Exploring Science

( from left front)    Mossburn pupils Ariana Te Whata  aged 10, Mitchell Shield 10, Jeremy Ryan 10, Anna Gallaher 9, Joshua Kalweit 10 and Ethan French 10, using a rope, a two block pulley and a single pulley to imagine how to rescue a whale from the Gulf of Mexico oil slick.


Mossburn School pupils were left with several intriguing questions after their special three days of science exploration with guest teacher Lloyd Esler recently.

"Listening to how sound travels and trying to reverse the direction from which you hear sound along with making whistles from whistlewood occupied the students initially, "Mr Esler said." With screws and levers on the second day we found that screws go in clockwise and come out anticlockwise."

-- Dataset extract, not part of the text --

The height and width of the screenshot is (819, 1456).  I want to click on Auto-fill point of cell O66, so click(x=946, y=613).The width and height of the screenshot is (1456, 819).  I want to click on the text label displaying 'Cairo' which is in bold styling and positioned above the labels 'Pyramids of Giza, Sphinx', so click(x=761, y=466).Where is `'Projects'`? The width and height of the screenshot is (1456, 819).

The pupils marvelled at where nature has invented a screw in the seeds of the animated oat which screw themselves into the soil when they get wet. Even the smallest children could lift him up using a crowbar, showing the efficiency of a lever.

Using pulleys occupied another day, practising threading a pulley with a rope and lifting a load. Students in groups used pulleys to problem solve how to save a whale, get a giraffe back on its feet and pull a cat out of a mousehole.

Students remarked that they learned that pulleys are very efficient when they are wanting to move something heavy and that a three block system makes it three times easier to pull a whale.